The Baron Fig notebook was originally a Kickstarter project that far surpassed its original funding goals to get produced. As you can see above, the premium notebook has a bit of a minimalist look and comes in its own box, reminiscent of Levenger notebooks.
Besides having a book cloth cover that has a nice textured feel, the page finder ribbon that is used also shares a similar and somewhat “raw” feel that adds to the minimalist look and feel of the Baron Fig Confidant notebook, which I personally like. I’ve seen some people complain that the end of the ribbon isn’t finished in a way that will keep it from fraying, but this isn’t a big deal to me and I think it could end up giving your notebook a little bit of additional character should it start to fray. Although they do advertise that the Baron Fig lays flat, I found that it did require a heavy hand to get this to happen and it wasn’t always perfectly flat and open.
On the inside cover of the Baron Fig Confidant notebook, you can see there is a small box where you can write down your contact information should you misplace your notebook and its finder decides to return it to you. The rounded edges of the notebook are always a nice touch because I generally tend to find that notebooks with right angle and squared corners tend to get banged up a bit and lose their visual appeal.
The minimalist appearance of the Baron Fig notebook is most highly emphasized by the lack of any branding at all except for on the back inside cover of the notebook. With a simple printing of the name and extra information on the back of the last page in the notebook, its clearly meant to be out of the way and not in your face. I appreciate this and definitely like the overall look at adds to the notebook. I am a little disappointed that the Baron Fig Confidant notebook only comes with the gray book cloth cover because some additional colors would be a nice touch. I’m also a bit worried that the light gray cover on the Baron Fig could become a magnet for scuffs and dirt which could make the notebook a look a little less appealing.
Baron Fig Review Writing Samples
Here are a few writing samples in the Baron Fig Confidant notebook that give you an idea how fountain pen friendly these notebooks are:
Using some Noodler’s Forest Green fountain pen ink in my stainless steel Lamy Studio was one of the writing samples that turned out pretty nicely in the Baron Fig notebook.
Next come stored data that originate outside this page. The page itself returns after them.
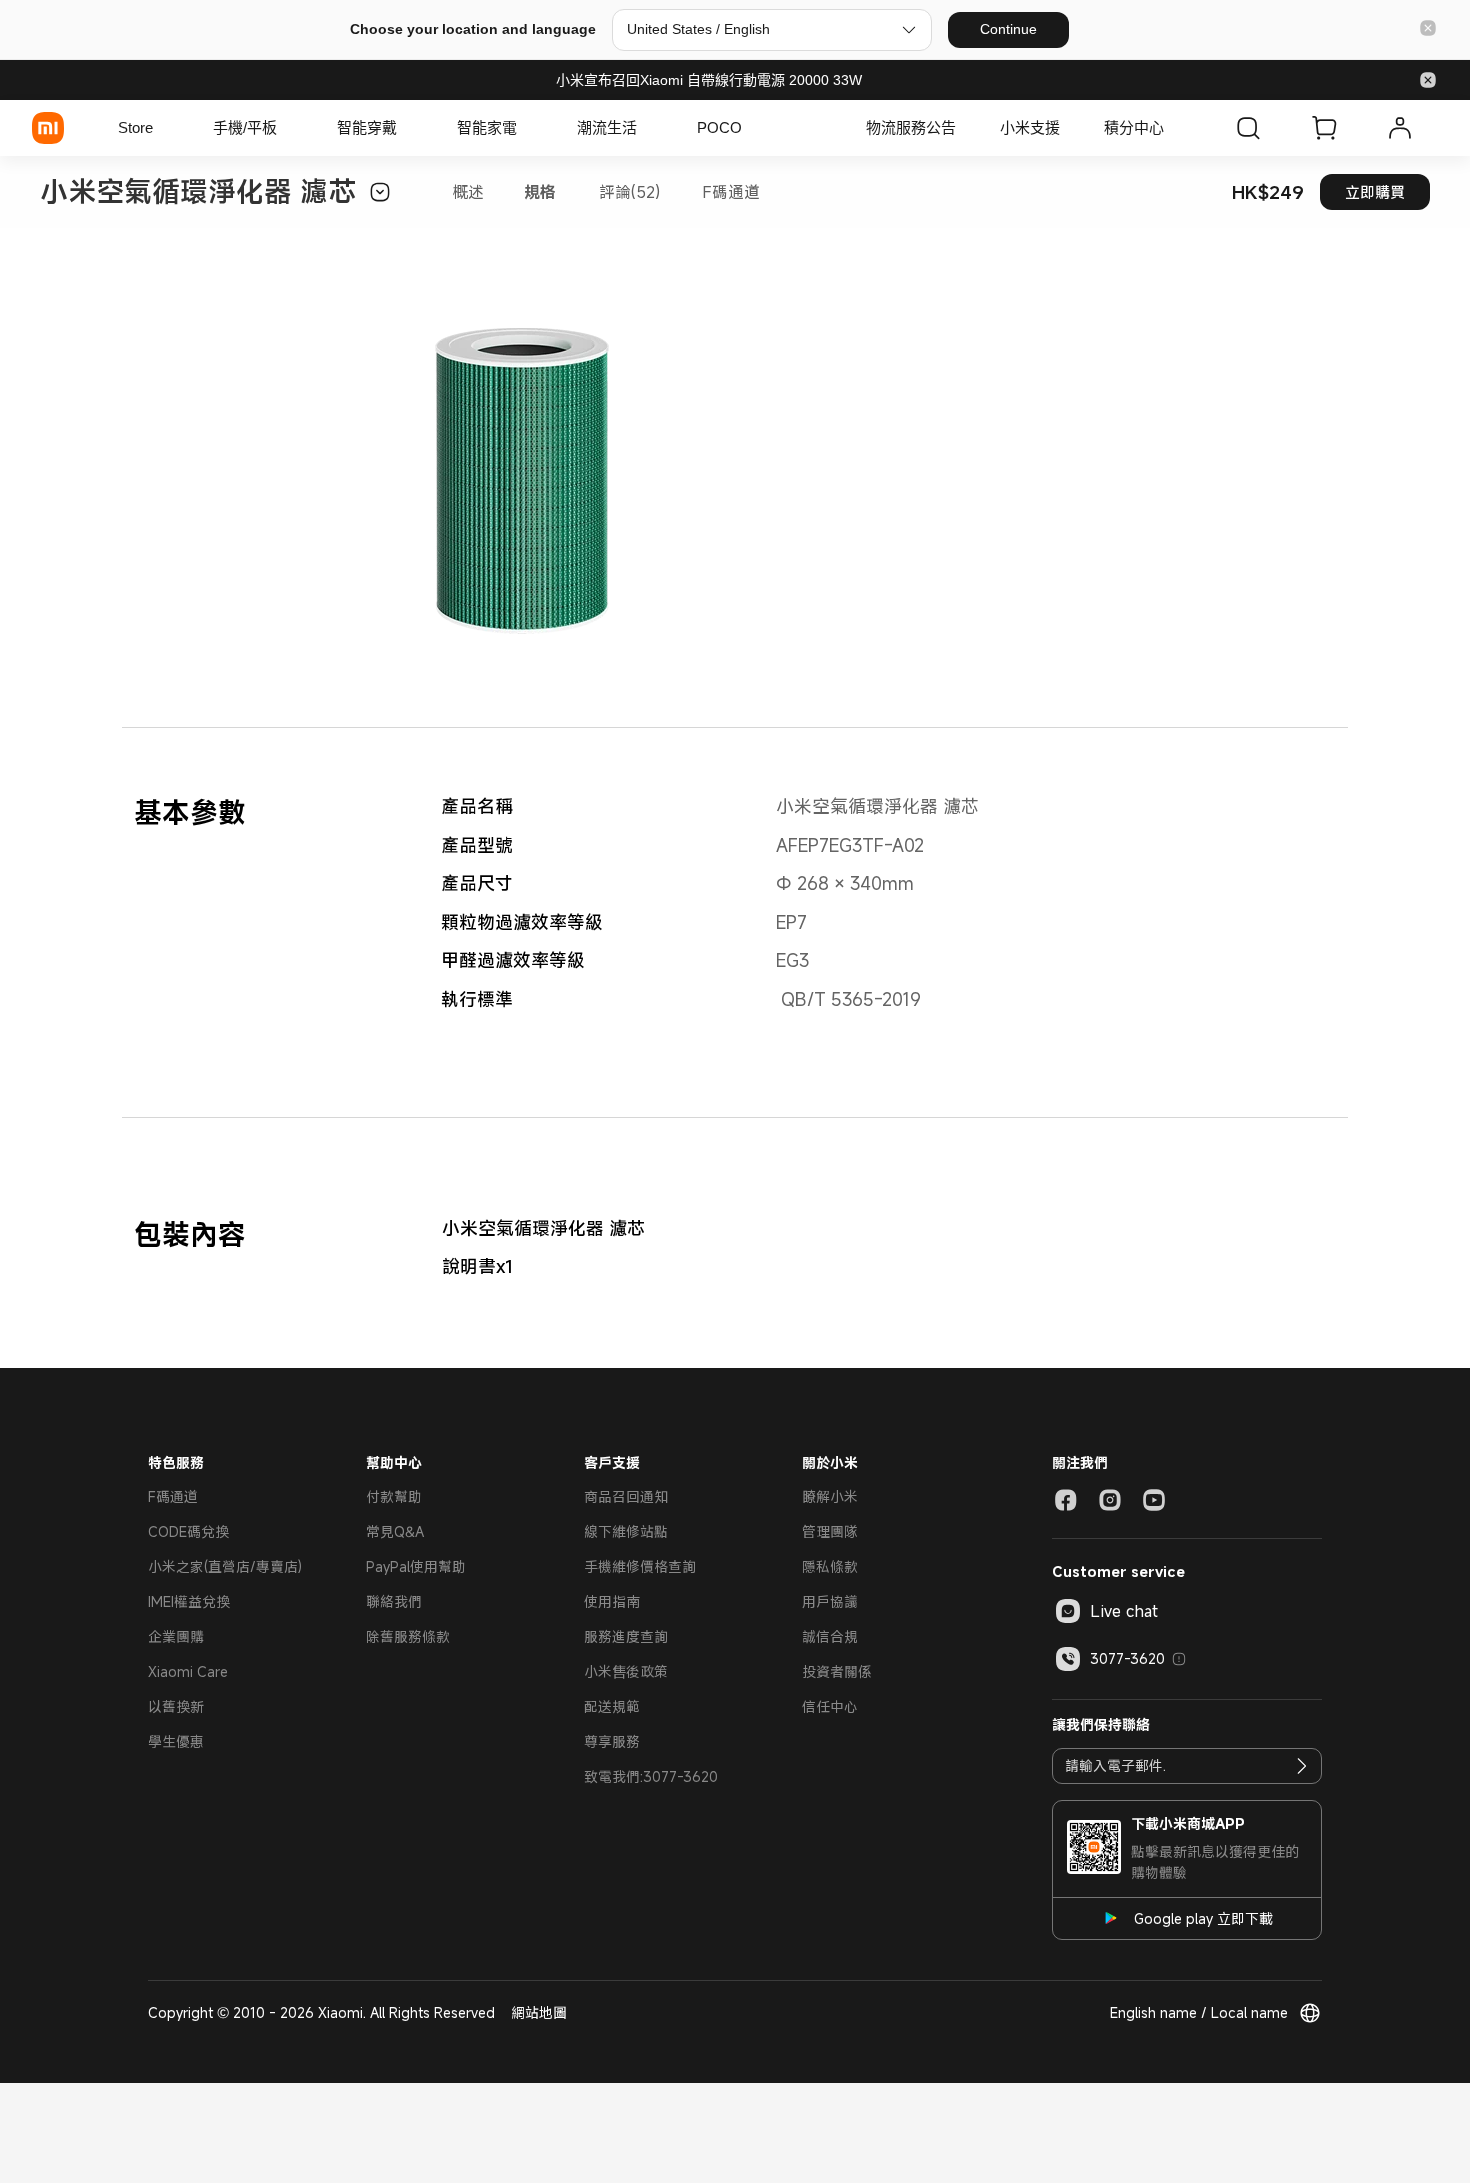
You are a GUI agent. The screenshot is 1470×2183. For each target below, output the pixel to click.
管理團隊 (830, 1531)
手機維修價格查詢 (640, 1566)
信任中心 (830, 1706)
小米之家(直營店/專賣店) (225, 1566)
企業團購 (176, 1636)
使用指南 (612, 1601)
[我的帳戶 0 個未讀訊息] (1400, 128)
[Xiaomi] (48, 128)
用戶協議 (830, 1601)
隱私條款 (830, 1566)
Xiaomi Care (188, 1671)
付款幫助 (394, 1496)
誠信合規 (830, 1636)
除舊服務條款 (408, 1636)
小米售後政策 (626, 1671)
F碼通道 (731, 192)
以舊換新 (176, 1706)
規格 (540, 192)
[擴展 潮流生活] (647, 128)
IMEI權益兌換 (189, 1601)
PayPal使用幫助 (416, 1566)
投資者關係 (837, 1671)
It left a pretty crisp line with minimal feathering. The only issues I found was with some slightly long dry times, which you will see is a consistent issue with most of the inks used here in this notebook.
Next up is the Caran d’Ache Delicate Green ink that we recently reviewed. There was definitely some feathering with this ink in the Baron Fig notebook, as well as a fairly long dry time. Additionally you can see on the previous page on the left, there is a decent amount of see-through with the ink too. Coincidentally I started the writing sample on the previous page with this ink and made a mistake but was able to at least use that page to display the see-through you get.
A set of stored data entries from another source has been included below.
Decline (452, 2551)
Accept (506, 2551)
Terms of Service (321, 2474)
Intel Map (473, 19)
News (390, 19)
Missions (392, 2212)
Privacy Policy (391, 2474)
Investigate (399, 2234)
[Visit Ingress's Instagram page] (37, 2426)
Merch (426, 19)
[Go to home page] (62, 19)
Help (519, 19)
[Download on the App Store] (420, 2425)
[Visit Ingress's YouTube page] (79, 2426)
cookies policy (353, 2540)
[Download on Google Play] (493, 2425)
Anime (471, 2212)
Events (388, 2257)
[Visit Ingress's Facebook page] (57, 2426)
One of my all time favorite inks are the Pelikan Edelstein series, and the Topaz color is probably m favorite in that series. Its a very well behaved ink that I’ve used quite a bit and was happy to see that other than the dry time it did very well in the writing samples here in the Baron Fig Confidant notebook. It showed no feathering effects and there was very minimal see-through on the next page.
One of my other favorite inks is Noodler’s Bernanke Blue, which is a quick drying ink and a clor that I really love. I was quite disappointed with this ink in the Baron Fig notebook though. There was a surprising bit of feathering and spreading with this ink on the Baron Fig Confidant 100g paper. The best place to spot this in the writing sample above is in the “y” in the word “Supply” where it goes below the underline. The “y” gets really messy looking and fat even with a fine nib doing the writing. The upside with this ink was that the dry time was VERY fast, which I’m assuming is because the ink absorbs very quickly into the paper which is probably what causes the feathering and spreading. Its pretty much a double edge sword. I don’t have any other quick drying inks, but I’d be willing to bet that they might perform the same way on this paper, just a hunch though.
You can also see here that the see through with the Bernanke Blue was quite bad on the Baron Fig Confidant notebook paper. It makes the other side of the paper pretty much unusable with this ink.
Overall I’d have to say that our Baron Fig review got some pretty sporadic results. The notebook is definitely constructed in a way that you know quality was a focus, and I really do love the minimalist look of it. We did find some inks that worked well with the paper in this notebook, but there were also some unpleasant surprises like the Bernanke Blue. If you have an ink that you really like and it works well with this notebook, then you will probably really enjoy using it. On the other hand, if you switch up inks pretty frequently, I’m sure you will probably run into some inks that just don’t work well with this paper. bottom line is that the look and feel are great, but the inconsistency of how well different inks are handled could be a deal breaker for some. Definitely check them out though over at the Baron Fig site because its still a fantastic notebook if you don’t plan on using a fountain pen with it.